Minister for Fuel and Energy of the Republic of Azerbaijan
- In office 2001–2004

Minister for Industry and Energy of the Republic of Azerbaijan
- In office 2004–2005

President of the State Company Azerkhimiya
- In office 2005–2010

Deputy of the Parliament of the Republic of Azerbaijan of the third convocation
- In office 2005–2010

Personal details
- Born: 16 December 1958 (age 67) Baku, Azerbaijan SSR, Soviet Union
- Alma mater: Azerbaijan State Oil and Industry University

= Majid Karimov =

Azerbaijan engineer and politician

Majid Karimov (Məcid Zahid oğlu Kərimov, born December 16, 1958, in Baku, Azerbaijan SSR) is an Azerbaijan statesman and public person.

Minister of Fuel and Energy of Azerbaijan from 2001 to 2004 , Minister of Industry and Energy of Azerbaijan from 2004 to 2005 .President of the State Company Azerikhimia from 2005 to 2010 .

Deputy of the Parliament of the Republic of Azerbaijan of the third convocation from 2005 to 2010 , and he is a member of the New Azerbaijan Party.

He holds a Doctor of Technical Sciences degree and is a professor specializing in the development of offshore oil and gas fields. He is also an Honored Scientist of the Republic of Azerbaijan.

== Biography ==
Majid Karimov was born on December 16, 1958, in Baku, into the family of a scientist.

He graduated from Secondary School No. 7 in Baku and, in 1980, from the Azerbaijan State Oil and Industry University (formerly Azerbaijan Institute of Oil and Chemistry named after M. Azizbekov). Later, in 1986, he also graduated from Azerbaijan State University named after S. M. Kirov.

Until 2001, Majid Karimov headed the State Scientific Research and Design Institute “Gipromorneftegaz” of the State Oil Company of the Azerbaijan Republic (SOCAR).

On April 18, 2001, the Ministry of Fuel and Energy was established. On the same day, by decree of the then President of the country, Heydar Aliyev, Kərimov was appointed head of the new ministry.

In 2001, by decree of the President of the Republic of Azerbaijan, Mr. Karimov was appointed Chairman of the Commission for the implementation of four major international projects:

- development of the offshore oil and gas fields Azeri–Chirag–Gunashli;
- development of the offshore gas-condensate field Shah Deniz;
- construction of the Baku–Tbilisi–Ceyhan export oil pipeline;
- construction of the Baku–Tbilisi–Erzurum export gas pipeline.

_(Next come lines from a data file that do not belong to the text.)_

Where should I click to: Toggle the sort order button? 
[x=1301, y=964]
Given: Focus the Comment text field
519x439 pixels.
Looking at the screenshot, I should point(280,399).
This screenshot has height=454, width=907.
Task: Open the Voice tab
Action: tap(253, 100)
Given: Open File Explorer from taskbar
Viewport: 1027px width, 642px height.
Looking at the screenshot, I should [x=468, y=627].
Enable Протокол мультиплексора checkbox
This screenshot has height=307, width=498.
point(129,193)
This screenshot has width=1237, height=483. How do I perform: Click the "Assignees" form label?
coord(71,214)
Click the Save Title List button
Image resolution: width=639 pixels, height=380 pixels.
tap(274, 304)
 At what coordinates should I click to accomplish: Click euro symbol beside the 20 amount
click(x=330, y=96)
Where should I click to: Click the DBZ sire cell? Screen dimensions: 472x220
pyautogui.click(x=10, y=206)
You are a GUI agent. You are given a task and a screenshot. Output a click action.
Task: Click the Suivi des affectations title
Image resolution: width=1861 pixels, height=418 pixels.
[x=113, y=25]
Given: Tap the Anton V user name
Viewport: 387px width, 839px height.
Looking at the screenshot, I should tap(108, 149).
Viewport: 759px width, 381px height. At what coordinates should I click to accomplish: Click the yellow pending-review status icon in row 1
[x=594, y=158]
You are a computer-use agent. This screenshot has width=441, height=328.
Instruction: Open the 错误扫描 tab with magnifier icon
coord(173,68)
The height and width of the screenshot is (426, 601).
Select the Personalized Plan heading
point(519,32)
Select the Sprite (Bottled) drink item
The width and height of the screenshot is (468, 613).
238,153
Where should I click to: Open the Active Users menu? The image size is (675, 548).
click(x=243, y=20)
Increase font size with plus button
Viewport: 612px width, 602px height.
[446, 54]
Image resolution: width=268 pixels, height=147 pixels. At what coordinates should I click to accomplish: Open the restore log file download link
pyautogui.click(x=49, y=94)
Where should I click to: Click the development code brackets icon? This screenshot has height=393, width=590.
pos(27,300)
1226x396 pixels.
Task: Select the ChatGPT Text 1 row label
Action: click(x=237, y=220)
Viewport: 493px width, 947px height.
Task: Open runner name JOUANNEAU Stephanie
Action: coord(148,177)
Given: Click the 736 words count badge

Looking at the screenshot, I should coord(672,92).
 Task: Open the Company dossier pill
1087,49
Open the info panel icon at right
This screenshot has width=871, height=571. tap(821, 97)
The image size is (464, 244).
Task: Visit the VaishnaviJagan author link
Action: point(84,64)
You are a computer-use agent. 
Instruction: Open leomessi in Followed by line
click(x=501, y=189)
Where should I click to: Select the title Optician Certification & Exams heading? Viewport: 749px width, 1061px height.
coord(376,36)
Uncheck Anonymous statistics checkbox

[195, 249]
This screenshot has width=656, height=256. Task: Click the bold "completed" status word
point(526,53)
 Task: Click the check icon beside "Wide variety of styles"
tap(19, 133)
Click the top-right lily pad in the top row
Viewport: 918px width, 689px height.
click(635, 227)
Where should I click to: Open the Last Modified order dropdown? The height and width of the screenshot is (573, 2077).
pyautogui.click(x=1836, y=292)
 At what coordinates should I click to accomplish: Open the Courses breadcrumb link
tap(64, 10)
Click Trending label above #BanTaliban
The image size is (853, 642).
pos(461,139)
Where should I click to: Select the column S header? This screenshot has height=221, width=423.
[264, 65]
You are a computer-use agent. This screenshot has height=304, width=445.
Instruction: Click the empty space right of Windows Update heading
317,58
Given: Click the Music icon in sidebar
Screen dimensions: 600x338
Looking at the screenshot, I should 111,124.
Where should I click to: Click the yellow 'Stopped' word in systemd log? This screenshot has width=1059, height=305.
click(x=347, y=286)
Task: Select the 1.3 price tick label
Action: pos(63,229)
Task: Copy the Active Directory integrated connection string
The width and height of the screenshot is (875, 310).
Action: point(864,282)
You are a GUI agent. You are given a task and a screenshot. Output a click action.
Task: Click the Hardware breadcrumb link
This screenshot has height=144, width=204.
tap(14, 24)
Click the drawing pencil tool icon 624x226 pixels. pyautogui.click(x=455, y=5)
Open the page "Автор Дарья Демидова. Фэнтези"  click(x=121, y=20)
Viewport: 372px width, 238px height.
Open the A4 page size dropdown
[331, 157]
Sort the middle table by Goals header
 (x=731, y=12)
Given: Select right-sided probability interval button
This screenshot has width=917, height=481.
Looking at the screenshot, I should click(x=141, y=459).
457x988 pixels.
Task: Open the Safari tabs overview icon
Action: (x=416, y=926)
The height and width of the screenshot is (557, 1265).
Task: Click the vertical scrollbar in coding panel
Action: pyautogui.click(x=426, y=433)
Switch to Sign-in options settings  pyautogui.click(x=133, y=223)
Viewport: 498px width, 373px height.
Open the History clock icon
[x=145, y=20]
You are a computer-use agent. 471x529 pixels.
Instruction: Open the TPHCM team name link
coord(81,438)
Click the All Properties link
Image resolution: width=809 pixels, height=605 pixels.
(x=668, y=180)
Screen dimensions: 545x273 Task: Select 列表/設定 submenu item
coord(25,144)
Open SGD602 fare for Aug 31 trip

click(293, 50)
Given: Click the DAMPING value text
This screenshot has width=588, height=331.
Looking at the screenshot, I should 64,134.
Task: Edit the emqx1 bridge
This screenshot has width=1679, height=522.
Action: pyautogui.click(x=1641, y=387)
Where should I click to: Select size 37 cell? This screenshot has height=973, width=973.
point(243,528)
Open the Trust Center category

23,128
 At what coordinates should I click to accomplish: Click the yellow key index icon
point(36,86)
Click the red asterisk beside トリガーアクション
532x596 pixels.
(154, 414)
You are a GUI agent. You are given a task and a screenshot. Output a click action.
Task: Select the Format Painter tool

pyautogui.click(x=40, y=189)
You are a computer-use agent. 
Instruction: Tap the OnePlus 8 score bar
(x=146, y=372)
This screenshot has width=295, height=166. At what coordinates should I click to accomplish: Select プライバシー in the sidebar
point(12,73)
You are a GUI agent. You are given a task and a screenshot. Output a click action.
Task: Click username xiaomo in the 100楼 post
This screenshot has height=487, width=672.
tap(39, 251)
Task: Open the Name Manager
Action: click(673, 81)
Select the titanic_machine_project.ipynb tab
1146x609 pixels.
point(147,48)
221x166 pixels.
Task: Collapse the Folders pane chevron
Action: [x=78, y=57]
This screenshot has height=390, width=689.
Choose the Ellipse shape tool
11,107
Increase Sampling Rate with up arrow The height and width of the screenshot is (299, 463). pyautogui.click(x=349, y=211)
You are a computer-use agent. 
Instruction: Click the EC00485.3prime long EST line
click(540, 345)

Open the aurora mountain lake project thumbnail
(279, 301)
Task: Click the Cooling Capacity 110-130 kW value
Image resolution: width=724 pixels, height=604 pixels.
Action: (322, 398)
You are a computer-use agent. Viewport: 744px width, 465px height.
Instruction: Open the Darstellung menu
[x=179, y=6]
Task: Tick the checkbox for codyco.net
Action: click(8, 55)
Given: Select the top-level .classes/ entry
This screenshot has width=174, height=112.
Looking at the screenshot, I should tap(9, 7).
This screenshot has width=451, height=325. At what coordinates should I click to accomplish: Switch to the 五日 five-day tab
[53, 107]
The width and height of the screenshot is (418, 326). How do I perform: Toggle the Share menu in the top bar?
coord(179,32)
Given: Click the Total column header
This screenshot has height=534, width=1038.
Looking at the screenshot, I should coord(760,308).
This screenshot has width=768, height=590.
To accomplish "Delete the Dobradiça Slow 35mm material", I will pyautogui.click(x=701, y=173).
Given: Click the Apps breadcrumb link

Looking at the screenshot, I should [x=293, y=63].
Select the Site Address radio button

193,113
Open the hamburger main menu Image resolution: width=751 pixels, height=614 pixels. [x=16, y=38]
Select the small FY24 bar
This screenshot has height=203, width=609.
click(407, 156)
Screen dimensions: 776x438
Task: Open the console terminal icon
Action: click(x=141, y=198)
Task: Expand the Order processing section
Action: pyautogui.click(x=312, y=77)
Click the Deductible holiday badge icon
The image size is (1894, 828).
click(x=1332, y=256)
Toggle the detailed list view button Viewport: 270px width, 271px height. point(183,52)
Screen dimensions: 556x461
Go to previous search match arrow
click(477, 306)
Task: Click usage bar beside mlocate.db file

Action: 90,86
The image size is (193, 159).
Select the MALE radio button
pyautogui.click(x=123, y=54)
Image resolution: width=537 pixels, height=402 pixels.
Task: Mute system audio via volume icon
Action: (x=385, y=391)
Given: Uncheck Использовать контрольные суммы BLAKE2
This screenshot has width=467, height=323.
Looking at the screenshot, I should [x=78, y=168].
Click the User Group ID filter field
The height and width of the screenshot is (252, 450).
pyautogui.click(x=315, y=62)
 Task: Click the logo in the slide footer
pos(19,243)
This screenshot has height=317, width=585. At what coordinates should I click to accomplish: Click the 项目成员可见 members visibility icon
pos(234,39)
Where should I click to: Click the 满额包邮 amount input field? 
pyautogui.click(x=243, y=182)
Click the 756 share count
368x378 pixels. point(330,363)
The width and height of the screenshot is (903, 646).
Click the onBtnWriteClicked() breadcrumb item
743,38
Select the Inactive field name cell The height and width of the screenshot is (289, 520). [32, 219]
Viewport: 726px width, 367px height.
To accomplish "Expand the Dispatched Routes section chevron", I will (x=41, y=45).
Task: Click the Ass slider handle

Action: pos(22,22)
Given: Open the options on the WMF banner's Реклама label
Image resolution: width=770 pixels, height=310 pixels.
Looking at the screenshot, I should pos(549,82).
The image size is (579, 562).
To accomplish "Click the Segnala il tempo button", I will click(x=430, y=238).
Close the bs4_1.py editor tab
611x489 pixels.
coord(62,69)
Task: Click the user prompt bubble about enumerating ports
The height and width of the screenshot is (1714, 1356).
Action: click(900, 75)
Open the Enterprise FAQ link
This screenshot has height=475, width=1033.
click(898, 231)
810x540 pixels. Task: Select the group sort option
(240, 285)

He supervised projects related to the development of oil and gas fields, transportation and processing of oil and gas, and the production of chemical and petrochemical products.

He also led the development of the following state programs approved by the President of the Republic of Azerbaijan:

- the State Program for the Development of the Fuel and Energy Complex of the Republic of Azerbaijan for 2005–2015;
- the State Program on the Use of Alternative Energy Sources in the Republic of Azerbaijan.

As a member of the government, he participated in various international conferences held in United Kingdom, Germany, France, Russia, Turkey, Norway, Saudi Arabia, Egypt, Georgia, and other countries. He chaired international oil and gas conferences traditionally held in Azerbaijan.

M. Karimov was an active participant in developing relations with international organizations such as the European Energy Charter and the Organization of the Black Sea Economic Cooperation, as well as international financial institutions including the World Bank, International Monetary Fund, Asian Development Bank, and the European Bank for Reconstruction and Development.

On December 6, 2004, the country’s President, Ilham Aliyev, abolished the Ministry of Fuel and Energy by decree, transferring its functions to the Ministry of Industry and Energy. From that time, Karimov served as Minister of Industry and Energy.

On December 9, 2005, President Ilham Aliyev signed an order appointing Kərimov as president of the state concern “Azerikimya” and, by another order, relieved him of his duties as Minister of Industry and Energy. He was succeeded by former SOCAR president Natig Aliyev as Minister of Industry and Energy.

Karimov was elected as a deputy of the III convocation of the Milli Majlis (Parliament) from the Sumgait II electoral district No. 42 for the period 2005–2010. Parliament included him in the permanent Commission on Legal Policy and State Building.

In September 2009, the Azerbaijani President approved the composition of the Commission for Preparing Proposals on the Strategic Development of the Oil Refining, Gas Processing, and Petrochemical Industry in Azerbaijan, of which Məcid Kərimov became a member .

He is the author of more than 200 scientific articles, 10 books and monographs, and 10 inventions.

He is married and has two children. He speaks Russian and English.